Based on his studies, Sikkema found growers with IP and Roundup Ready crops could achieve 93 per cent control on average using Roundup + Eragon + metribuzin + Merge. Metribuzin is an active ingredient in products such as Bifecta, Boundary, Canopy PRO, Conquest, Sencor, Tricor and Triactor. In many of his studies, they achieved 100 per cent control, and plots stayed clean until harvest.

Perfect control needed

And Sikkema says 100 per cent is the objective.

“When I started … in the mid-1990s, among weed scientists at that time, if you had perfect weed control, some people would say you spent too much money on herbicides.” Ninety-five per cent control was considered good enough.
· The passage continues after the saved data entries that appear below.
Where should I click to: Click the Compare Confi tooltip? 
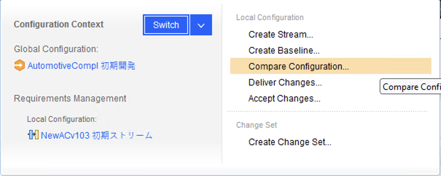pos(410,87)
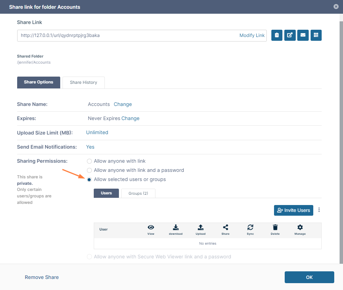Viewport: 343px width, 290px height.
Task: Switch to the Share History tab
Action: point(83,82)
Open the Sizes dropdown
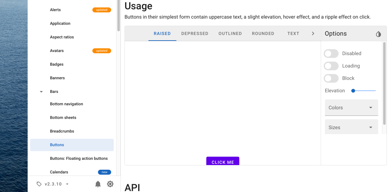This screenshot has width=390, height=192. pyautogui.click(x=351, y=127)

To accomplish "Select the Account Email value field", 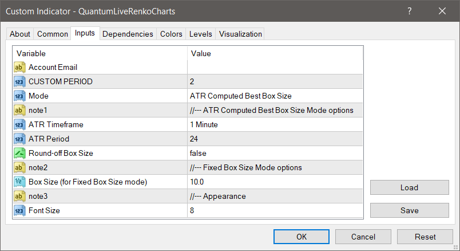I will click(x=275, y=67).
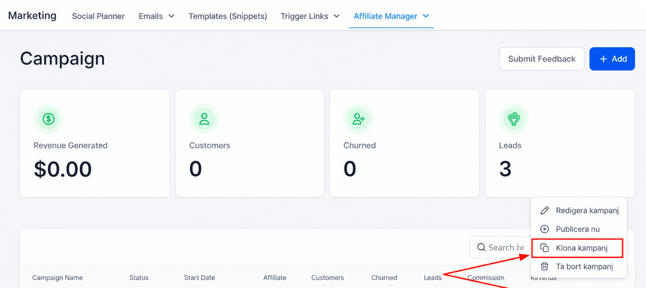Focus the campaign search field
The width and height of the screenshot is (646, 288).
point(501,247)
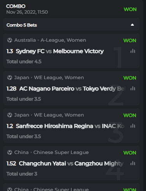This screenshot has width=146, height=191.
Task: Select Chinese Super League breadcrumb in fourth card
Action: [x=61, y=152]
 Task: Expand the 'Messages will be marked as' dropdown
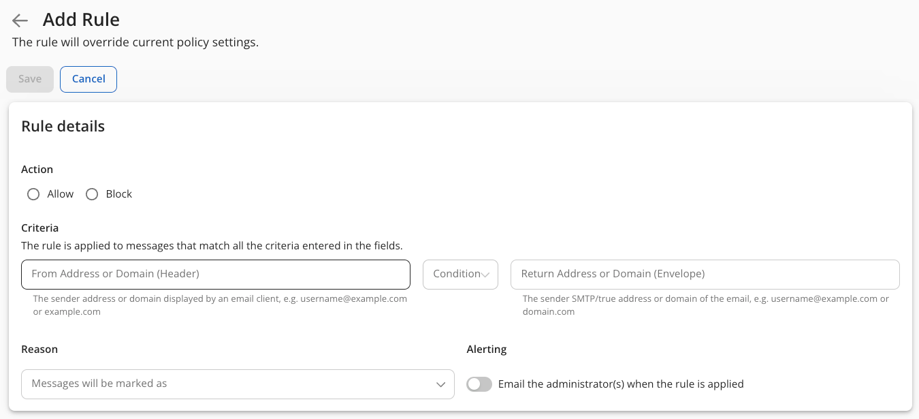coord(231,384)
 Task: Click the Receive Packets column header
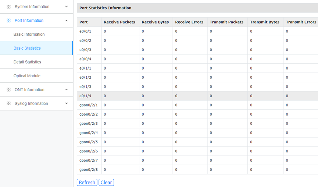[x=119, y=22]
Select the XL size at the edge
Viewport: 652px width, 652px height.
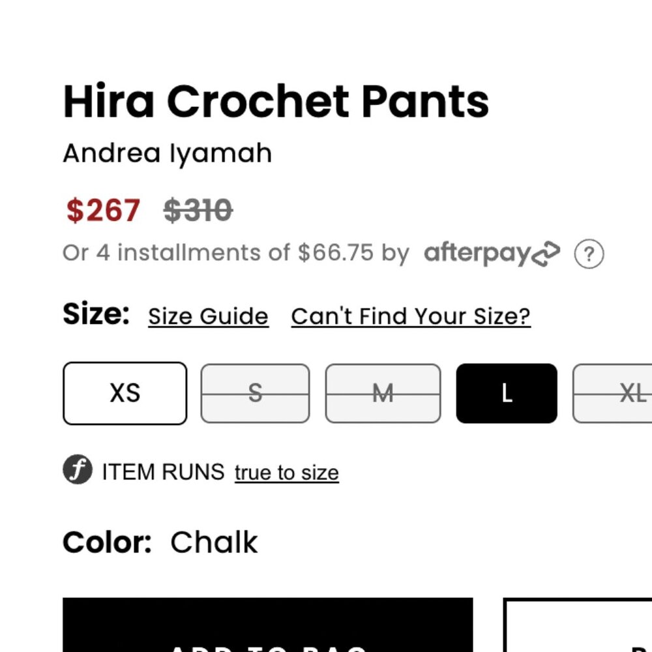(626, 393)
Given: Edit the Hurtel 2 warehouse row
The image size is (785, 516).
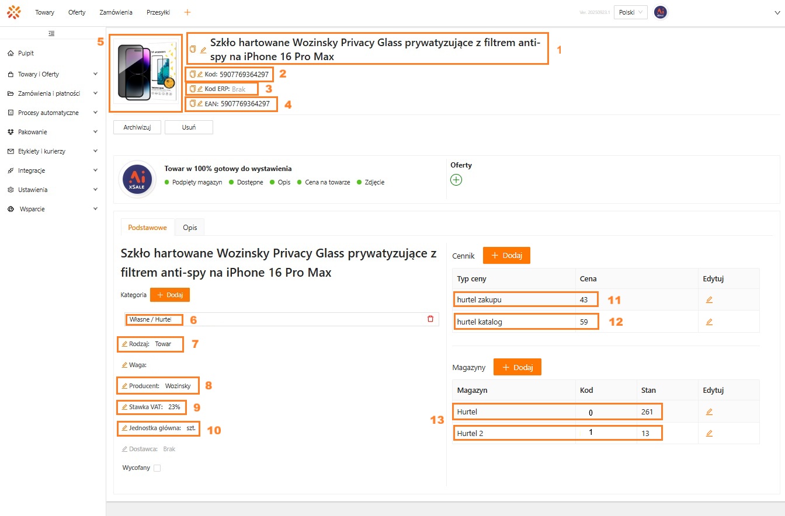Looking at the screenshot, I should [x=709, y=433].

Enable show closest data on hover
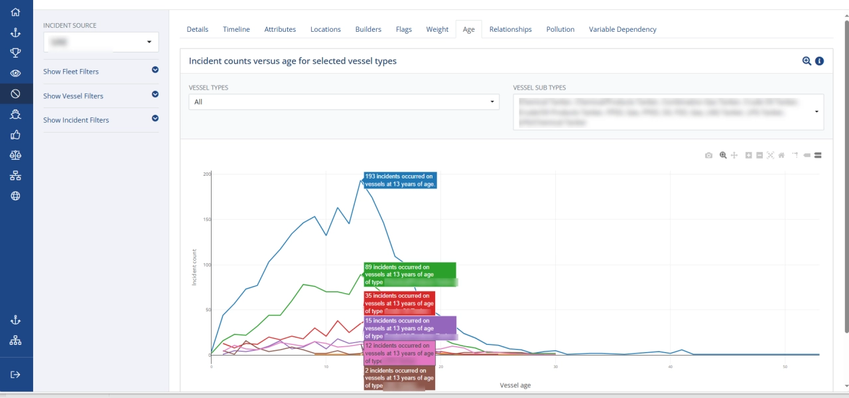coord(807,155)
In 2023, I’m rapidly gravitating to having perfect weed control so we don’t get any weed seeds returned to the soil.”

Extension personnel and researchers warn of waterhemp’s rapid spread. photo: Patrick Tranel, University of Illinois

He says that can’t be underscored enough. If there is 100 per cent control and no weed seed return, there can be no selection for herbicide resistance because there is no “next generation” of seed to contaminate a field the following year.

Recent higher prices also underscore the importance of weed control. Sikkema refers to poor weed management as “leaving money on the table.”

“In the trials we’ve done, the average yield loss in soybean due to glyphosate-resistant Canada fleabane interference is 61 per cent in experiments conducted on farms in Ontario. In our most competitive environments, it’s up to 99 per cent. In soybean, the latest numbers I hear … some people are getting close to $20 per bushel. If you have 50 bushels per acre at $20, that’s $1,000 per acre but with a 61 per cent yield loss, you’re losing $610 per acre.”

The importance of managing fleabane is magnified because it grows as a winter and a summer annual. If it’s in a no-till operation and the weeds are up before soybean planting, it’s very competitive. Add waterhemp, another challenging weed species, and growers face a significant one-two punch in managing herbicide resistance. Since waterhemp is a summer annual weed that begins emerging in May and continues to germinate well into fall, the need for season-long control is imperative.

Think five years ahead

Sikkema says the need for timely herbicide applications and reducing weed seed returns to the soil requires switching from a reactive to a proactive approach. That may require a shift in thinking for many growers — from a one-year to a five-year plan.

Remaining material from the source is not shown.